The three datasets marked in red rectangles are specifically used for topic classification. Shown with arrow is one instance in the dataset. Task is to predict the label by analyzing the sample.
Deep (Learning) Impact?
First, lets look at the results from the DCNN DL paper and compare it with naive models. The numbers below indicate error rates when running a particular configuration of a model on the topic classification datasets.
This is Table 4 from [DCNN] paper. Topic classification datasets (mentioned above) are marked with rectangles. The corresponding comparable error values are marked with red ellipses.
Four main observations here:
- In 2 /3 topic classification datasets (
AG+Sogou), the naive/shallow methods perform better than deep learning. - In the 3rd dataset (
Yah. Ans), DL reduces the error by just**~1.63**. - The accuracy of the best model on (
**Yah. Ans**) dataset is still at**~73**, which is non-trivial and significantly lower than the tolerance level for most quality production systems.
An important thing to note: all 3 datasets have a topic space less than
11, which is still somewhat synthetic. In real world natural language data (news streams or conversational messaging), topic spaces could easily exceed 20 or 25 different topics (or intents). This is key, because the next point hints topic space cardinality can have huge impact on accuracy.

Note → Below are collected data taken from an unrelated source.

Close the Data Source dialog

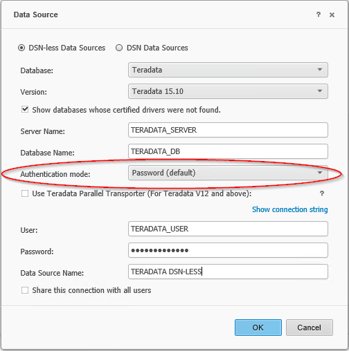332,15
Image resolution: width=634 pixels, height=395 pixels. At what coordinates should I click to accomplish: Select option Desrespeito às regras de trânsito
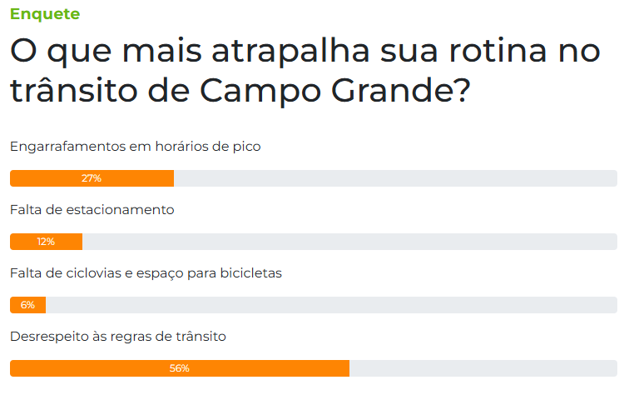coord(117,337)
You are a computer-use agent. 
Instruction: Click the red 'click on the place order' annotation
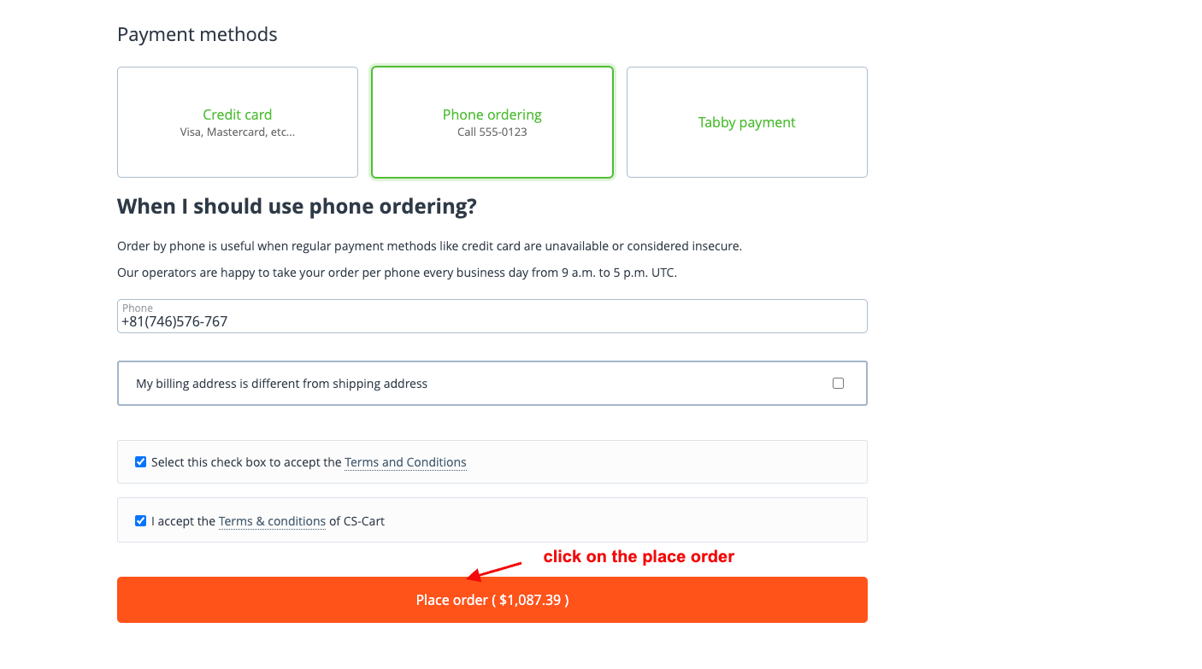tap(639, 557)
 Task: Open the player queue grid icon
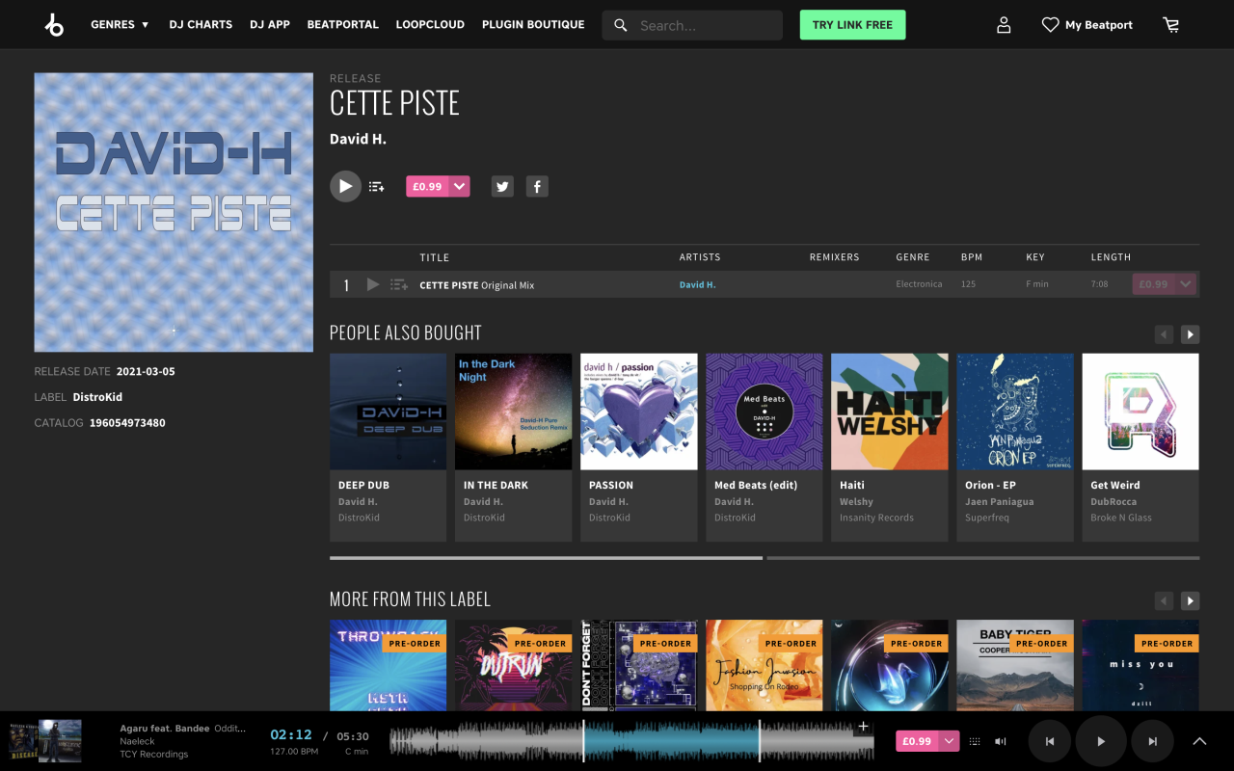click(975, 741)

4. Accuracy Degradation: Notice when the topic space grows from 4 to 10 (AG vs. Yah.Ans), the error skyrockets to _28.26_ from _7.64_ with the same model. While its possible this is caused by spurious factors, such as imbalanced datasets, there is a good chance that a four-fold increase in error is due to complexities involved in generalizing larger topic spaces.
Finally, lets look at FastText performance on these datasets and compare it to DCNN DL and the naive approaches:
This is Table 1 from FastText paper showing accuracy values on the three topic classification datasets, comparing FastText with naive methods.

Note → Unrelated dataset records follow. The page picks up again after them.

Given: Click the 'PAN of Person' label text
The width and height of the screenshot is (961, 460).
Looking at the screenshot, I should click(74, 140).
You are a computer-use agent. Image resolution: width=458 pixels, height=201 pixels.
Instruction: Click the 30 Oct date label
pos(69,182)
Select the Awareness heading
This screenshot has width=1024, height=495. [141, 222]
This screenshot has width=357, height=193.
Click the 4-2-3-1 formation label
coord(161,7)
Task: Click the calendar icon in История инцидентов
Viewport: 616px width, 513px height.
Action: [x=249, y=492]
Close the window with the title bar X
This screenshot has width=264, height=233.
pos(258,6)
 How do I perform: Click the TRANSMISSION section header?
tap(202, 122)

Three further observations with FastText’s comparative results :
5. Once again, in 2/3 datasets FastText performs better than deep learning model. In Yah. Ans dataset, FastText is only inferior by ~1.1.
6. The DCNN deep learning method actually performs worse than naive models in the first two datasets (AG and Sogou).

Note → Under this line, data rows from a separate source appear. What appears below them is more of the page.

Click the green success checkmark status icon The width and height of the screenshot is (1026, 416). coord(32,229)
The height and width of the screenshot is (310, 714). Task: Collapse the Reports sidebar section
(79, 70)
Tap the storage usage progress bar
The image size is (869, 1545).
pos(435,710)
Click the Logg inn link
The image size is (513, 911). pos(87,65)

7. And again, in 2/3 datasets, the naive model’s performance is comparable or better than FastText
In addition to these (stunning) results, recall that non-DL models are usually orders of magnitude faster to train and much much more interpretable.
Why is this U_nreasonable_?
Well, looks like when it comes to topic classifiers — the old world models (naive / shallower) aren’t ready to give up their throne just yet! This ineffectiveness of deep learning is somewhat unexpected. It is counterintuitive, given the new world DL models were produced at a company with tons of data, performance should be significantly better.
However, we observe little difference in accuracy. Naive/older models are better or comparable to DL models when classifying text into topics.
From “What Data Scientists should know about Deep Learning”, performance beats older algorithms with sufficient data.
Deep learning might have deep problems in classifying language, but the objective here isn’t to disparage it or have anything to do with a deep learning conspiracy. I think its impact is clear and promising. In computer vision and speech recognition and playing games, DNN’s have taken us where we have never been before.
But the reality is your mileage may vary when using deep learning for a basic Natural Language task like text classification. Why this gap in performance between image/video/audio vs. language data? Perhaps it has to do with the patterns of biological signal processing required to “perceive” the former while the patterns of cultural context required to “comprehend” the latter? In any case, there is still much we have to learn about the intricacies of learning itself, especially with different forms of multimedia.